▸ What is being asked
Turn the lines of the records below, starting at the line that contains "You are a GUI" and ending at the line that contains "[x=714, y=104]", into a Markdown table with the columns Number and Entry, giving each non-blank line its own numbered row.

═════ Exercise materials

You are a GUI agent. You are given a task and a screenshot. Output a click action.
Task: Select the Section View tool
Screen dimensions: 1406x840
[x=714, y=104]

══════════
═════ Exercise materials

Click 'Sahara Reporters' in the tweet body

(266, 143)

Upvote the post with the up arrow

══════════

▸ Written answer
| Number | Entry |
|---|---|
| 1 | You are a GUI agent. You are given a task and a screenshot. Output a click action. |
| 2 | Task: Select the Section View tool |
| 3 | Screen dimensions: 1406x840 |
| 4 | [x=714, y=104] |